O texto a seguir contém SPOILERS da última temporada de Ted Lasso!
É curioso pensar que futebol e séries são divididos em temporadas. E que em ambos os casos, algumas são excelentes e outras nem tanto. Para manter a analogia, Ted Lasso é o time que surge do nada e consegue se destacar em um campeonato tão disputado quanto o do streaming. Ainda mais se levarmos em conta que a Apple TV não é um patrocinador com tradição no segmento. No entanto, assim como Palmeiras e Parmalat, essa união extremamente vitoriosa chegou ao capítulo final. E se o AFC Richmond viveu sua temporada mais gloriosa na história, o mesmo não pode ser dito de sua série.
Para além da qualidade do roteiro e do carisma dos personagens, Ted Lasso brilhou por entregar humor e leveza num período extremamente conturbado da humanidade. Era reconfortante acompanhar 30 minutos de risos, uma pitada de drama e momentos de autoajuda enquanto Ted e seus amigos tentavam salvar Richmond. Porém, o sucesso fez com que os executivos exigissem muito mais da trama em seu último ano, assim como um técnico que cobra demais no último treino antes da partida final. E o roteiro não tinha de onde tirar forças, o que resultou em 12 episódios – alguns com mais de 60 minutos – que correm sem sair do lugar. Todas as subtramas precisam ser concluídas de alguma forma, o que prejudica os alicerces do show.
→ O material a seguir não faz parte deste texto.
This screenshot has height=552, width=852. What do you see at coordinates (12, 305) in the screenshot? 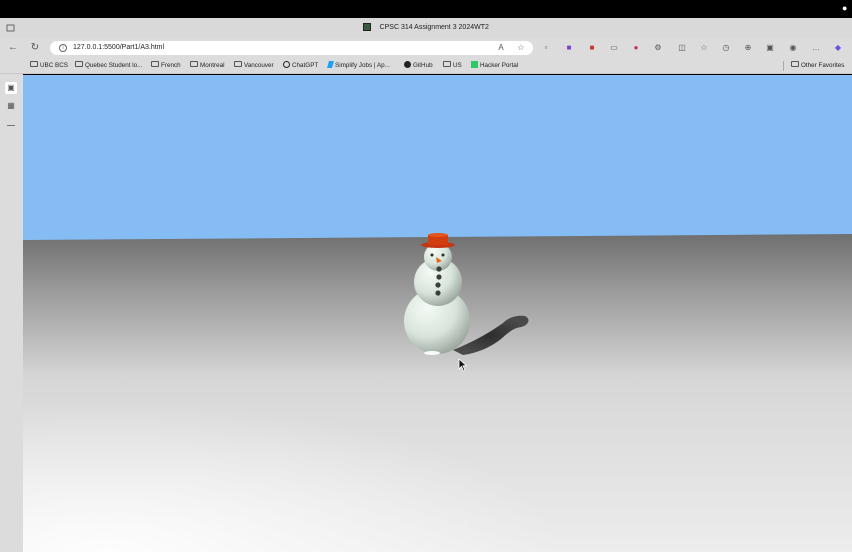
I see `vertical-sidebar: ▤ ▣ ▦` at bounding box center [12, 305].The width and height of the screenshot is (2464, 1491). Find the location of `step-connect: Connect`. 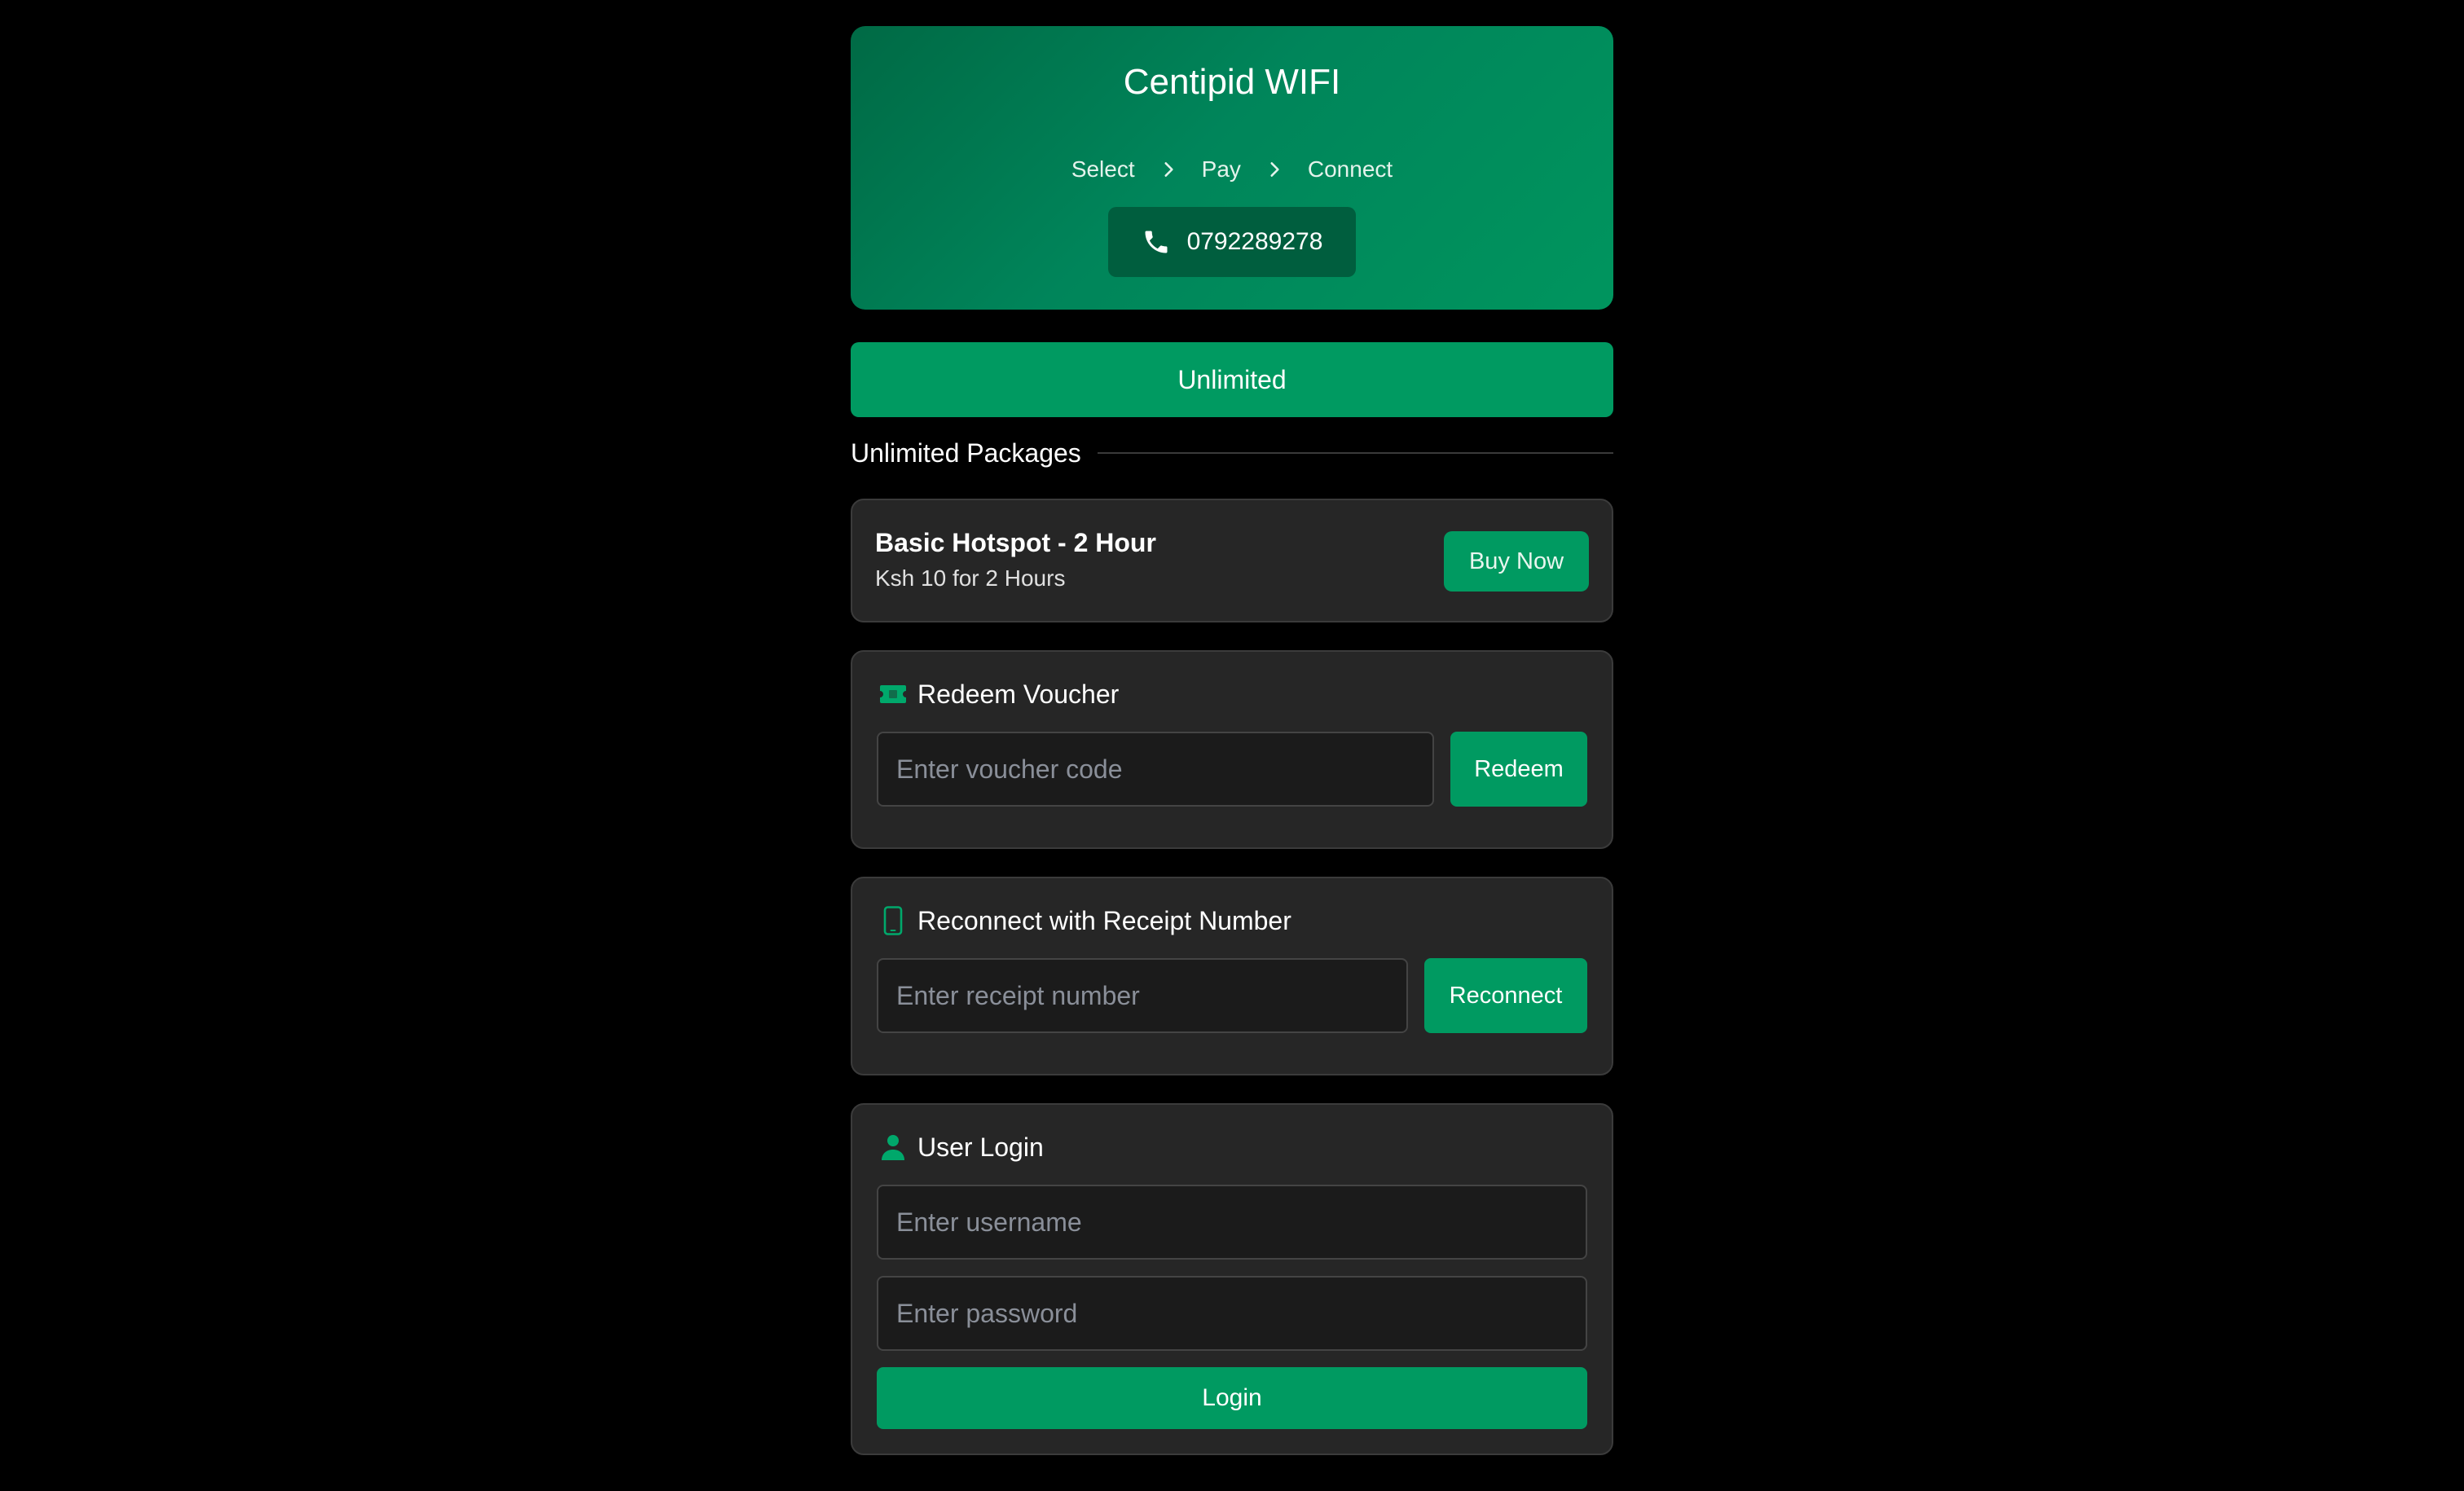

step-connect: Connect is located at coordinates (1350, 169).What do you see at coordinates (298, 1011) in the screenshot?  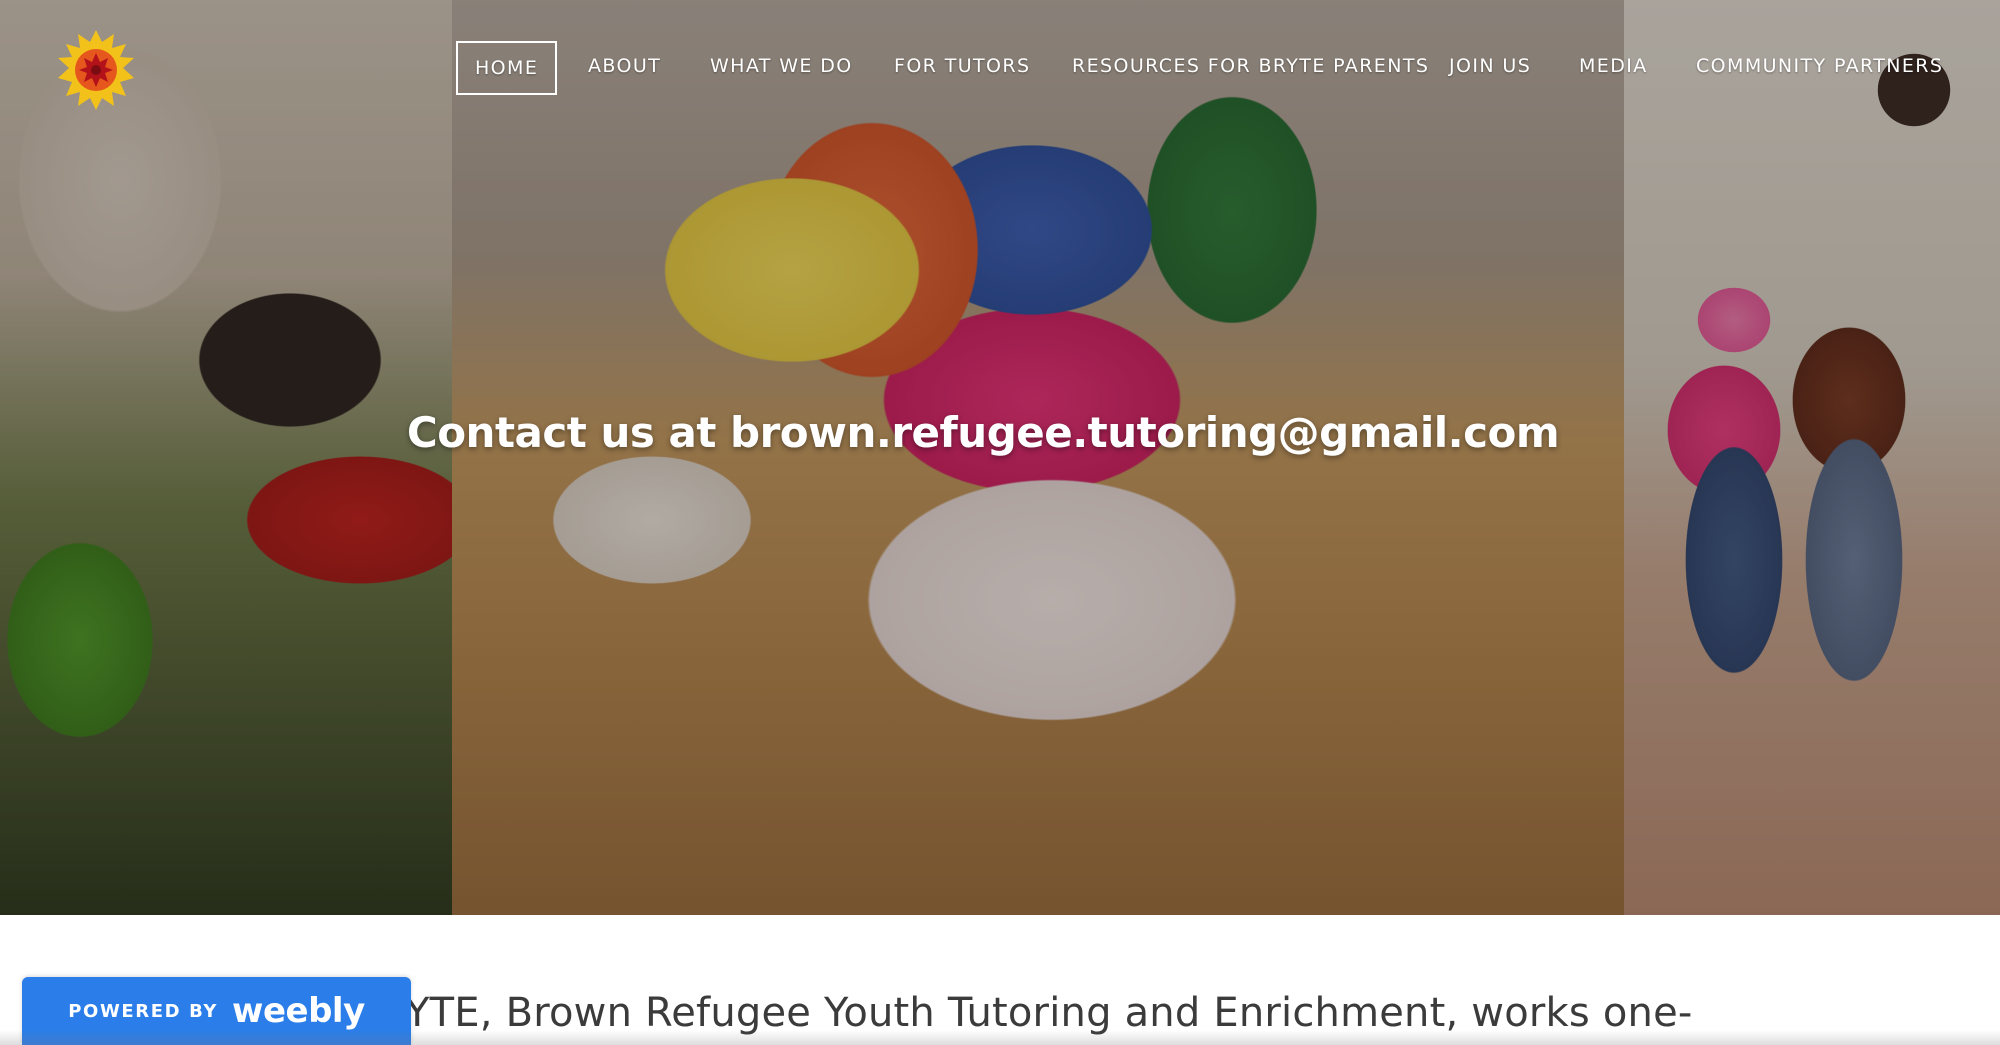 I see `weebly-logo-text: weebly` at bounding box center [298, 1011].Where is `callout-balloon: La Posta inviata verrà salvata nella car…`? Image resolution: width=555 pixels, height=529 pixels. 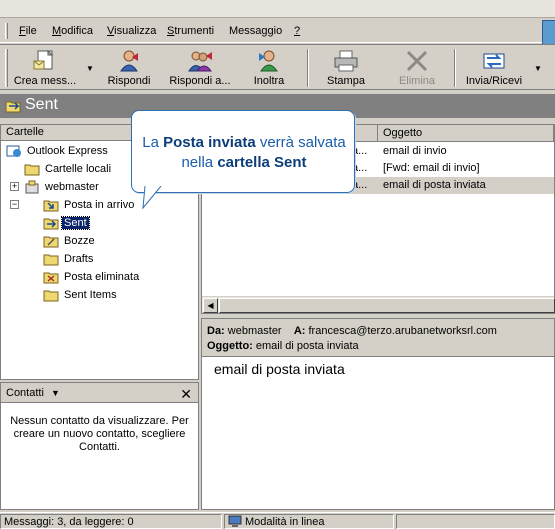 callout-balloon: La Posta inviata verrà salvata nella car… is located at coordinates (243, 152).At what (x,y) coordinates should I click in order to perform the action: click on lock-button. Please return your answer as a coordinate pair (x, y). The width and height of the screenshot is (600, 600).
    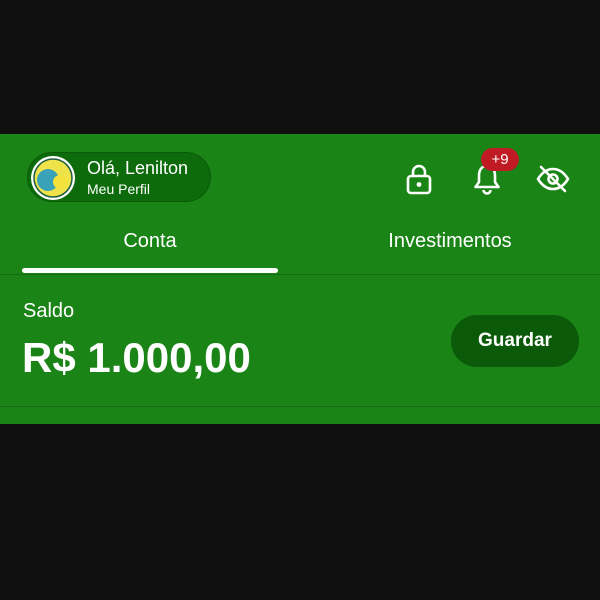
    Looking at the image, I should click on (419, 179).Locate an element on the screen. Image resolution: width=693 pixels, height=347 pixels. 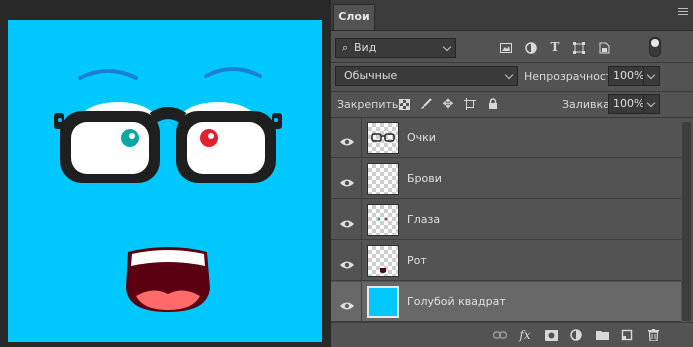
panel-tab-bar: Слои is located at coordinates (512, 16).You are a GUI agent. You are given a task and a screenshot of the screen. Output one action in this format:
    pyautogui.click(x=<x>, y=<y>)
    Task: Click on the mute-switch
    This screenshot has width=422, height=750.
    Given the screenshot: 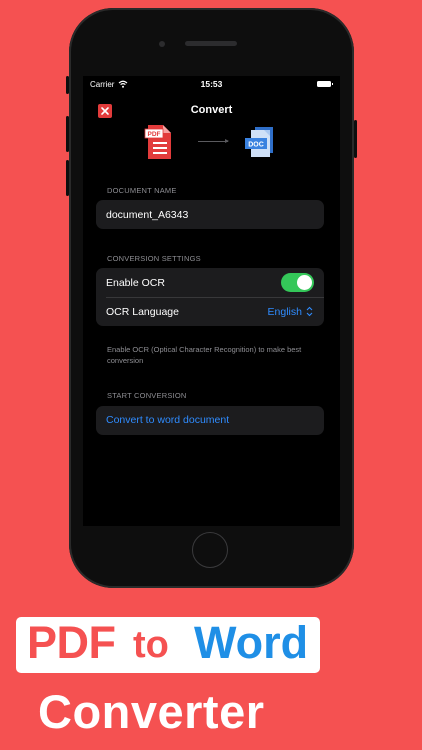 What is the action you would take?
    pyautogui.click(x=68, y=85)
     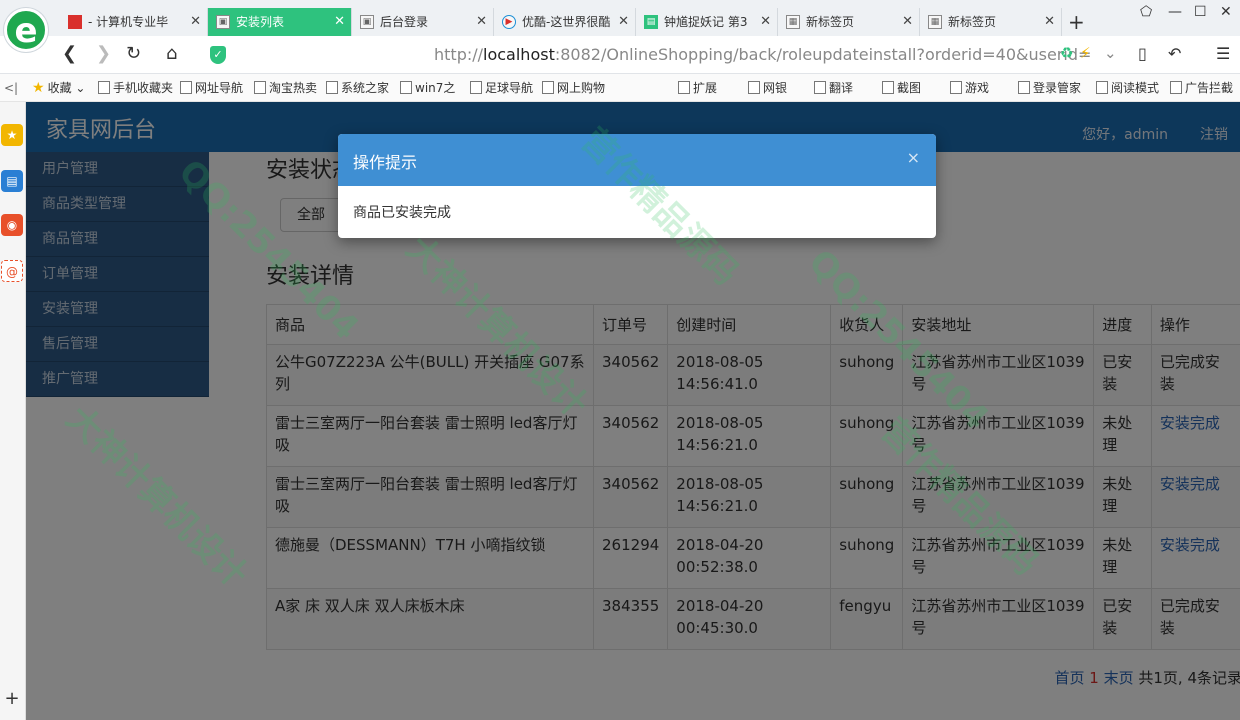 I want to click on compat-mode-icon: ♻, so click(x=1066, y=53).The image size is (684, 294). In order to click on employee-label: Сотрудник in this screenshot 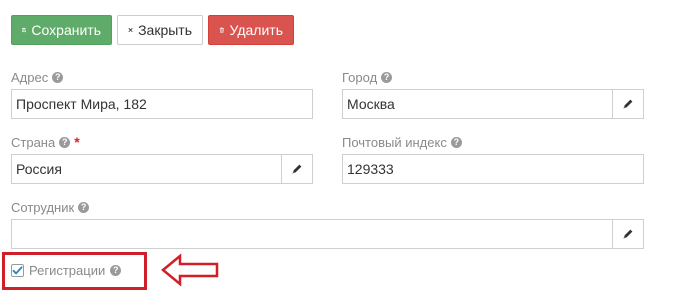, I will do `click(43, 207)`.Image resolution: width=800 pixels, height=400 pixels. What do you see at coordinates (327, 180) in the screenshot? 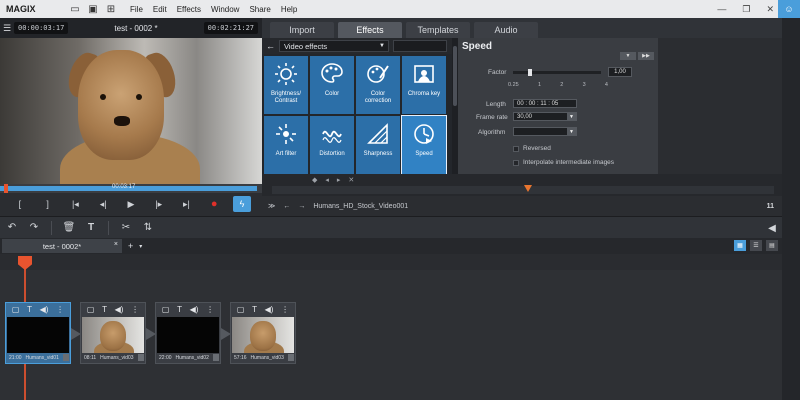
I see `keyframe-prev-icon: ◂` at bounding box center [327, 180].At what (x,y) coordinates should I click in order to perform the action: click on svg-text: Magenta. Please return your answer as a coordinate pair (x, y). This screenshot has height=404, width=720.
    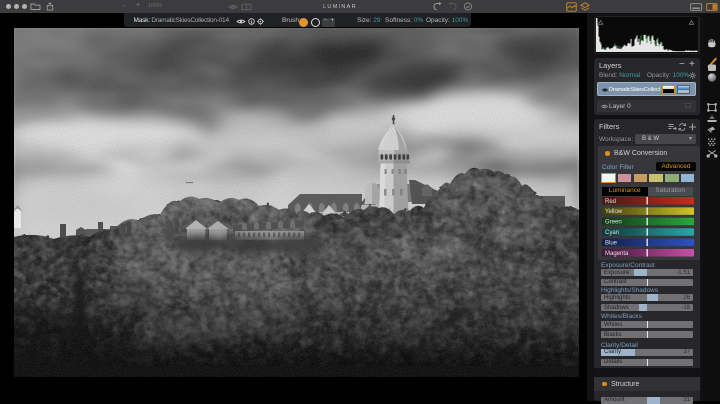
    Looking at the image, I should click on (617, 254).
O elenco de apoio foi espremido em histórias episódicas que abordaram temas importantes, mas que não encaixavam no atual contexto da série. Quando se tem muito a dizer é preciso fazer isso de forma harmônica. Imigrantes ilegais, homofobia no esporte e superestrelas problemáticas foram alguns dos aspectos sociais levantados na terceira temporada. E acredito que, com um roteiro mais refinado, Ted Lasso faria isso de maneira absurda. Claro que algumas passagens aquecem o coração, mas tudo é um pouco raso no fim das contas.
O próprio Ted (Jason Sudeikis) perde força na última temporada. Prefiro analisar pela ótica do mestre que deixa os discípulos se destacarem, mas dói o coração ver o personagem se transformar apenas num provedor de palavras de conforto e frases inspiradas. E não era assim nas outras temporadas? Não, porque parecia mais orgânico. Seus dramas sobre saúde mental e a distância da família perderam relevância. No primeiro episódio da temporada ele se pergunta o que ainda está fazendo em Londres. Talvez como uma Mary Poppins esportiva, ele só possa partir quando ajudar aquela família disfuncional.
Ainda assim, nem tudo está perdido como um gol nos acréscimos da prorrogação. Gosto do desenvolvimento e encerramento dos coadjuvantes que ganharam o coração do público. Todo o trajeto de “Natte” Shelley (Nick Mohammed) é precioso de acompanhar. Diferente do que o gancho do segundo ano deu a entender, ele nunca foi o vilão. Era apenas alguém que se deixou levar pelo sucesso repentino. Sua jornada de redenção é delicada e emocionante. Sua reaproximação com Ted acontece nos detalhes, sem a necessidade de um grande discurso. Vale destaque também para a amizade entre Roy Kent (Brett Goldstein) e Jamie Tartt (Phil Dunster), representando os homens que, aos trancos e barrancos, aprendem a expressar seus sentimentos.
O núcleo feminino ganha um encerramento digno. Rebecca Welton (Hannah Waddingham) completa a evolução que começou no final da primeira temporada. E o melhor é que aprende tudo por conta própria. Provavelmente é a personagem que melhor se desenvolveu durante a série. Já Keeley Jones (Juno Temple) sofre um pouco por se envolver em outra trama de romance, mas consegue terminar em um ponto bastante satisfatório.
Não me entendam mal, Ted Lasso continua extremamente cativante e emocionante. Apesar de não ser fã dos Beatles, nunca mais vou conseguir ouvir Hey Jude sem chorar copiosamente. Mas assim como o futebol, séries não costumam terminar da maneira que esperamos. De toda forma, o saldo geral é extremamente positivo. Enquanto a Apple TV não se decide sobre possíveis spin offs, seguirei entoando o grito da torcida: Richmond até morrer!